**Work item**
Given the records below, pull every line with the word "computer" into the answer.
+++ Records supplied +++
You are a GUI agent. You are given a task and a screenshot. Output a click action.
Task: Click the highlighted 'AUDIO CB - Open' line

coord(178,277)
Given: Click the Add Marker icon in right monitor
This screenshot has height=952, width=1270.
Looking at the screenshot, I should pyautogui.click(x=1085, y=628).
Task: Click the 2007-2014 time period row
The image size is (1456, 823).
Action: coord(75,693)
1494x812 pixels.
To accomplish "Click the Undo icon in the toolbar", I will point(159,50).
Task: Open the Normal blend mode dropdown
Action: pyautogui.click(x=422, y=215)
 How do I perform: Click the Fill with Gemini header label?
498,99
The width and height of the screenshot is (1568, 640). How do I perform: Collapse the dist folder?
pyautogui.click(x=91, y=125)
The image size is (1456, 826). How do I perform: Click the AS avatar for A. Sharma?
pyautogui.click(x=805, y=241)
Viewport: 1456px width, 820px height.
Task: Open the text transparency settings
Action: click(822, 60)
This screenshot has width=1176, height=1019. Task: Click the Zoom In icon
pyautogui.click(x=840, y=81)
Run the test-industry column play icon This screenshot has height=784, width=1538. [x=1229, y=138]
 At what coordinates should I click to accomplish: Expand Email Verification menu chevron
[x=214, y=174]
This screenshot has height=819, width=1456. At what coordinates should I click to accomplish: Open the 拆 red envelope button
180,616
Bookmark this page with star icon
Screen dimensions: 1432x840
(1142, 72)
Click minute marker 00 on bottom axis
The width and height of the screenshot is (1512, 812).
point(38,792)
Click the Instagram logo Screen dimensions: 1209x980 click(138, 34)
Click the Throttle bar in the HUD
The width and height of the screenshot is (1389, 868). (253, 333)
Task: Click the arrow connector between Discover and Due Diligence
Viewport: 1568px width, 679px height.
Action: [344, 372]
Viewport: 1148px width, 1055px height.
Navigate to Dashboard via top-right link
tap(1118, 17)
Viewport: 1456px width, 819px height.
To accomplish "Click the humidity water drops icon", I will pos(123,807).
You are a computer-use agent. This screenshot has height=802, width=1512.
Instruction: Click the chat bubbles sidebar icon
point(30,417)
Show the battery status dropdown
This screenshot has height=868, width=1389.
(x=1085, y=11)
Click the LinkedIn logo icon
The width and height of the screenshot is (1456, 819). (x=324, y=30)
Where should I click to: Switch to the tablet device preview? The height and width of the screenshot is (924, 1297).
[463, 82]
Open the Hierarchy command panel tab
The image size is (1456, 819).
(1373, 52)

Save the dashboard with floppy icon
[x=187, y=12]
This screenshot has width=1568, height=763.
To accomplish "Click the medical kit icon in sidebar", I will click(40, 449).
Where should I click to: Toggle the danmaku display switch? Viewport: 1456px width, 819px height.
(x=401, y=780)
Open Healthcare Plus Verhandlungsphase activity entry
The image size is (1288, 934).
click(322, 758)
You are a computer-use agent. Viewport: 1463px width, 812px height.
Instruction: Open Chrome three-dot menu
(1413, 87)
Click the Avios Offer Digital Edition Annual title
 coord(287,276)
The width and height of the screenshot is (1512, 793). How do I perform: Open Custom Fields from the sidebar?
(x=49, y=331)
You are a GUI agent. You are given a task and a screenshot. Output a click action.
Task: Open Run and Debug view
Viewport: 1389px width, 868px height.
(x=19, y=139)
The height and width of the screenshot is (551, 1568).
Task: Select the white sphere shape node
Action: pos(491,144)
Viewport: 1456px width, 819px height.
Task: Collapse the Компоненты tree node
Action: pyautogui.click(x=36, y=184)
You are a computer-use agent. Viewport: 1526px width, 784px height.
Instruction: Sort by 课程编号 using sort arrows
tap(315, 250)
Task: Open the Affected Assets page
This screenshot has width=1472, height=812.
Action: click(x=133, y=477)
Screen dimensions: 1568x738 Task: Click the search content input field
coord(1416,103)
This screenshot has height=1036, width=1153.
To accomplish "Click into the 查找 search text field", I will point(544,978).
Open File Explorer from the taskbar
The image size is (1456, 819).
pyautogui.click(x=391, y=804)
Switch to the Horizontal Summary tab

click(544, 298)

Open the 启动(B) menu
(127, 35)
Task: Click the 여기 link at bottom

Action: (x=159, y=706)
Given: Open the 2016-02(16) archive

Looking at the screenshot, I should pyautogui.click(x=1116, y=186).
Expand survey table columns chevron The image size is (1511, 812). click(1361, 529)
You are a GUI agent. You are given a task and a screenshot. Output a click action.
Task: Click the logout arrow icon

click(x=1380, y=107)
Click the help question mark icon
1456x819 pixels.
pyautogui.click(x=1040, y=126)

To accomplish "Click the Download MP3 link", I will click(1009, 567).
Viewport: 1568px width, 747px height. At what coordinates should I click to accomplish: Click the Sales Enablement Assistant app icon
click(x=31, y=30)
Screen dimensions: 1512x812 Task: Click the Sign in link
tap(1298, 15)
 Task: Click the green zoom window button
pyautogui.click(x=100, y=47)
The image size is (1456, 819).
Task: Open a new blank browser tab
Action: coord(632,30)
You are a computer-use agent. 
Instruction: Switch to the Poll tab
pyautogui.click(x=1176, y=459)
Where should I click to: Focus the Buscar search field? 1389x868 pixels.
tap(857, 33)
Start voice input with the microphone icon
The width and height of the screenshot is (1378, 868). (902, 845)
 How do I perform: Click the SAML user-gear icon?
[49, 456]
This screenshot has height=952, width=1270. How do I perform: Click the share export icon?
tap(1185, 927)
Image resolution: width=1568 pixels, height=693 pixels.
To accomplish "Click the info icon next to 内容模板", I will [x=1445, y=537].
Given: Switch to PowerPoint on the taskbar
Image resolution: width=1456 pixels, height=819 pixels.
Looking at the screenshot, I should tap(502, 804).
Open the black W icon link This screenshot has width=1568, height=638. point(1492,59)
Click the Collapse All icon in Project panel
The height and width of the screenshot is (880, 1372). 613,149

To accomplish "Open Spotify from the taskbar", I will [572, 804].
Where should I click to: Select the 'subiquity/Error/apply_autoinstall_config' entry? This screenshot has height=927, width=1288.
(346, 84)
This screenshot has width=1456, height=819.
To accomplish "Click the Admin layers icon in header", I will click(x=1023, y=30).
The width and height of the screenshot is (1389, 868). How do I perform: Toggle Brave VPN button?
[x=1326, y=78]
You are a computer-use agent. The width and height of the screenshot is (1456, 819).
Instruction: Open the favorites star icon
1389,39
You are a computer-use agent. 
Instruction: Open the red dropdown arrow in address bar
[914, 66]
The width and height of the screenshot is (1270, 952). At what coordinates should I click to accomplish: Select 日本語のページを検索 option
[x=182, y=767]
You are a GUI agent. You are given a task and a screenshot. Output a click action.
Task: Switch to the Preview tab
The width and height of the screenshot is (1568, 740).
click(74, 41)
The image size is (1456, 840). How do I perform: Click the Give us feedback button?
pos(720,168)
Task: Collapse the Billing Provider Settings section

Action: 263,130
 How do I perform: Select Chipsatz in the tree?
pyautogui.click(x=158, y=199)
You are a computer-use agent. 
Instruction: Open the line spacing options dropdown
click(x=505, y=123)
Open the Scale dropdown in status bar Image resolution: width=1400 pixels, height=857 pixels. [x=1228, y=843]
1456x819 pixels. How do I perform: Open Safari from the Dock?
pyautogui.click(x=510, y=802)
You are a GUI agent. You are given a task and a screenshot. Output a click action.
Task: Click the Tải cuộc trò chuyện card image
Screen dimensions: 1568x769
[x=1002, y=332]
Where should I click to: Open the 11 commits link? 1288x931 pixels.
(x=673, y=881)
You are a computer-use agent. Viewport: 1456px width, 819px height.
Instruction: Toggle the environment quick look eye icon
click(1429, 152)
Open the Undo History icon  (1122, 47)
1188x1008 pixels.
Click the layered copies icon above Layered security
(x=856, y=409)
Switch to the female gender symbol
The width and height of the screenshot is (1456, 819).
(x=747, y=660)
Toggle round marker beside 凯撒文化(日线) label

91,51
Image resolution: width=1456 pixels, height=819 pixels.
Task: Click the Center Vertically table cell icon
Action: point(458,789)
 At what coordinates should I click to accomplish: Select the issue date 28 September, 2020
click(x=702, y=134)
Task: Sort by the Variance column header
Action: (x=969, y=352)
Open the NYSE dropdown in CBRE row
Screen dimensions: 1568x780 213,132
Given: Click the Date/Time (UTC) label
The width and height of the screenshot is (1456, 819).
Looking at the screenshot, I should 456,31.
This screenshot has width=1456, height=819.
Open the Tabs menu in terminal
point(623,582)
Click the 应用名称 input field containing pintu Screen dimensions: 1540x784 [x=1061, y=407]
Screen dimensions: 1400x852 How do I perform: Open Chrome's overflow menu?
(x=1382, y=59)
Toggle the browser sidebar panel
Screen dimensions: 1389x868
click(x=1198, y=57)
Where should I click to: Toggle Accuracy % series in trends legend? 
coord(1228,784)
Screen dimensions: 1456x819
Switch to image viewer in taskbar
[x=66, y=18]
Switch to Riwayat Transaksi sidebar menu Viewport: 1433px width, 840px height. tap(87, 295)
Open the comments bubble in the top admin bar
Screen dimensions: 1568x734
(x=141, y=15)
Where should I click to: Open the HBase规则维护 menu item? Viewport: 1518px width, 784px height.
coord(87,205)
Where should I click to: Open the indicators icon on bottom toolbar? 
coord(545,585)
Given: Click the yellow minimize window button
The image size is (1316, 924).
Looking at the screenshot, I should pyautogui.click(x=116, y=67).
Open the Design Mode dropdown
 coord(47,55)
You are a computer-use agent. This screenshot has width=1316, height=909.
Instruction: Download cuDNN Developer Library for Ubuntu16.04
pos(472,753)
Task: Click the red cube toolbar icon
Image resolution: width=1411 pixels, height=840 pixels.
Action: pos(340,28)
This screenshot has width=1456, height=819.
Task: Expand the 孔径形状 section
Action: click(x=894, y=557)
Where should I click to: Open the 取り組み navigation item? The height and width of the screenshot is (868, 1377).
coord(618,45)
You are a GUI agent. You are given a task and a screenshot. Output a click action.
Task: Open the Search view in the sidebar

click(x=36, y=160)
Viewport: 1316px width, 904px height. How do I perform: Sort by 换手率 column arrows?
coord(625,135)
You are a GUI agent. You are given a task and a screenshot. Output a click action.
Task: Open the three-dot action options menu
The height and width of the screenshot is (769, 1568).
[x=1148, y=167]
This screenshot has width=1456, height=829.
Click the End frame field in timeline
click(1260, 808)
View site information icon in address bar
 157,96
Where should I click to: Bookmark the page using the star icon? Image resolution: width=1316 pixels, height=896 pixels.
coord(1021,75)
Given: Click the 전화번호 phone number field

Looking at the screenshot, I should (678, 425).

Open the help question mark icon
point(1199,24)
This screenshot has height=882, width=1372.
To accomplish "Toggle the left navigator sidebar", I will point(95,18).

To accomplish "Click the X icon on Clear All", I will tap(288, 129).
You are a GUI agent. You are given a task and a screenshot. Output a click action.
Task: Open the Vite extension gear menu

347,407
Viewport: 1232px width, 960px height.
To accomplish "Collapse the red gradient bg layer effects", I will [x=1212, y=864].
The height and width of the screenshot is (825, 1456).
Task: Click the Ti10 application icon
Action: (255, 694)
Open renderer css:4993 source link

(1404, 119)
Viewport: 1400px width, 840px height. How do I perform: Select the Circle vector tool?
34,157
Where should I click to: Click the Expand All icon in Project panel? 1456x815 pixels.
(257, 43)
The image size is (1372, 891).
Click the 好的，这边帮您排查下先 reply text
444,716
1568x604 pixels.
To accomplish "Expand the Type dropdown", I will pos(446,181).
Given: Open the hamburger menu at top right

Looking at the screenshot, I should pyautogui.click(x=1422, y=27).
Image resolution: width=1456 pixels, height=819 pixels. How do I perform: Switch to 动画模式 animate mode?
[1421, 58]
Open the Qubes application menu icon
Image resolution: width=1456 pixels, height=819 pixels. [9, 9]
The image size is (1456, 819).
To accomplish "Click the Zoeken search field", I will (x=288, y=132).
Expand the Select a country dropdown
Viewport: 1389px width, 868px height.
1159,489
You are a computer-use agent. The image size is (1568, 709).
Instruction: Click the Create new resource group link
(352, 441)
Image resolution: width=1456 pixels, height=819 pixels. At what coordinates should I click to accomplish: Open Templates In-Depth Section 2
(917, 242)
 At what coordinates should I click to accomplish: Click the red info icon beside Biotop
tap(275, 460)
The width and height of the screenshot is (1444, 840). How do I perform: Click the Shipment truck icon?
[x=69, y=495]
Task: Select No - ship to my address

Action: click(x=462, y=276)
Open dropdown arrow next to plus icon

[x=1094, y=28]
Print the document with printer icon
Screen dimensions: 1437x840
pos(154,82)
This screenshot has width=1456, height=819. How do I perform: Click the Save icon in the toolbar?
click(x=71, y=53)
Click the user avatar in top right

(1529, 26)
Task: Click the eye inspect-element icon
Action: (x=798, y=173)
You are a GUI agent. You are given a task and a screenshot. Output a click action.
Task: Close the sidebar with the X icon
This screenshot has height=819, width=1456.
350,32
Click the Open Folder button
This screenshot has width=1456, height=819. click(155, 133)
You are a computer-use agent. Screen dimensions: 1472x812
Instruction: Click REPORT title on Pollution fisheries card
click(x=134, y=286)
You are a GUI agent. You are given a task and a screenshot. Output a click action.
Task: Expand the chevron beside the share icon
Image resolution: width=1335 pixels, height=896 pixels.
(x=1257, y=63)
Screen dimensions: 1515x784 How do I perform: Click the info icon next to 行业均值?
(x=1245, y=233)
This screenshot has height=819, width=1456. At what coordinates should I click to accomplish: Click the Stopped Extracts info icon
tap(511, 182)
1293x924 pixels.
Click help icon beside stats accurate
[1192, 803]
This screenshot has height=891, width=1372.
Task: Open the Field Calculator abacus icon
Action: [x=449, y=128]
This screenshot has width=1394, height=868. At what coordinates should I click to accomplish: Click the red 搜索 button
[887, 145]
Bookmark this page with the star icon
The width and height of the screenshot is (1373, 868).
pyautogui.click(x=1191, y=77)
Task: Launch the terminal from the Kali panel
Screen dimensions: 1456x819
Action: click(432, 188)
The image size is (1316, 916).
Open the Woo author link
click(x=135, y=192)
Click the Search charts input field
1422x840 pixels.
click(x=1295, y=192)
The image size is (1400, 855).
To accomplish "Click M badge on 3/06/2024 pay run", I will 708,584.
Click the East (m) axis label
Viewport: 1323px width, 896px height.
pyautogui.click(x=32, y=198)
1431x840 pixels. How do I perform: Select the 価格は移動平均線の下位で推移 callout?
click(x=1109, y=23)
+++
**Worked solution**
You are a computer-use agent. This screenshot has height=802, width=1512.
You are a computer-use agent. Viewport: 1463px width, 812px height.
You are a computer-use agent. Viewport: 1526px width, 784px height.
You are a computer-use agent. 
You are a computer-use agent. The width and height of the screenshot is (1456, 819).
You are a computer-use agent. 
You are a computer-use agent. 
You are a computer-use agent. Viewport: 1456px width, 819px height.
You are a computer-use agent. This screenshot has width=1316, height=909.
You are a computer-use agent. The image size is (1568, 709).
You are a computer-use agent. Screen dimensions: 1472x812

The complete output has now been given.